Second version, with an item that has the Wikinews article itself as its topic. If I have understood correctly, this is the system supported by Edoderoo. Since it's being considered as a published piece of news, it has main subject (P921) linking to the other item.
Third version, with an item that has an event as its topic, with links to Wikinews articles that cover that particular event. As an ordinary event, it fits into the data model in the ordinary manner, and is linked to from the other item as shown. Should Wikipedia also have in article on the event (which is not true in the example given), then it would also have pages linked to that event's item. This is the system that I support.
--Yair rand (talk) 15:58, 18 May 2015 (UTC)

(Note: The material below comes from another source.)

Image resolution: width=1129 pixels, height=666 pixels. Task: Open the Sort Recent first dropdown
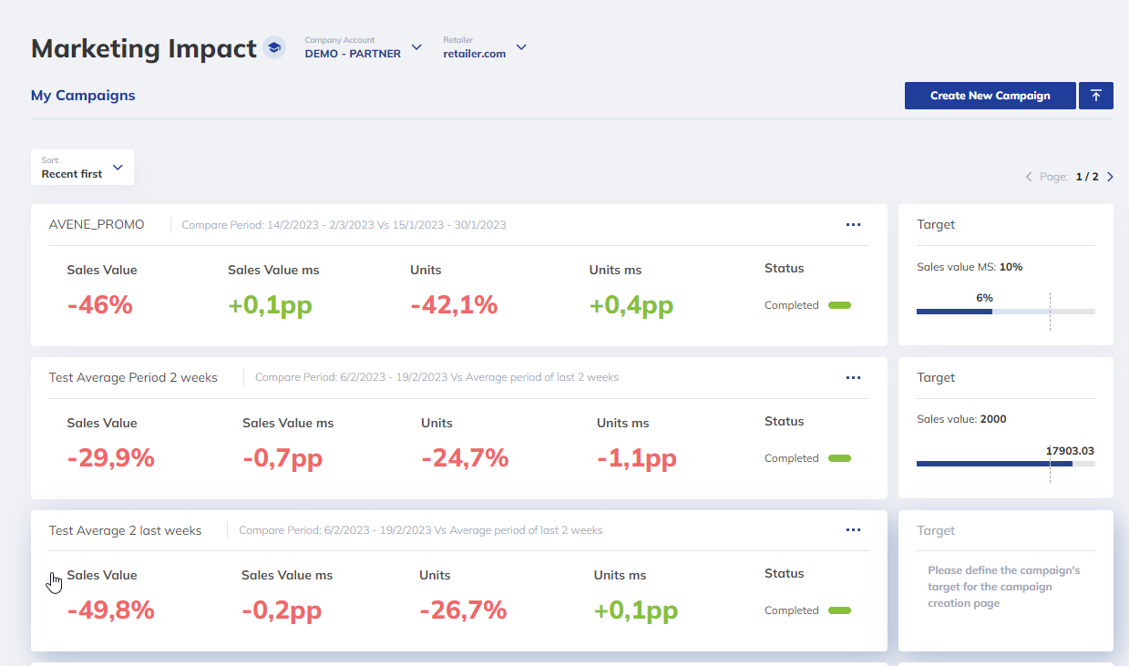pos(82,168)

Given the case there are one or multiple wikinews article about an event, lets say a sports final, it makes no sense to assign language of work or name (P407) to the item. Everyone, or even a stupid bot can detect the language(s) of the article(s) based on the wikilink(s). So if there is a link on Jamaican Usain Bolt breaks world record 100m to 9.72 sec (Q19931054) to de.wikinews we can safely assume that the language is German. We also do not assign language of work or name (P407) with value German (Q188) to Usain Bolt (Q1189) because there is a German article linked to the item.--Giftzwerg 88 (talk) 21:57, 18 May 2015 (UTC)
I am actually in favour of the second hypotesis: it saves the links between WN versions, but we also can define what the article is about, and the item itself can be used as a qualifier or even as a source. --Sannita - not just another it.wiki sysop 16:33, 19 May 2015 (UTC)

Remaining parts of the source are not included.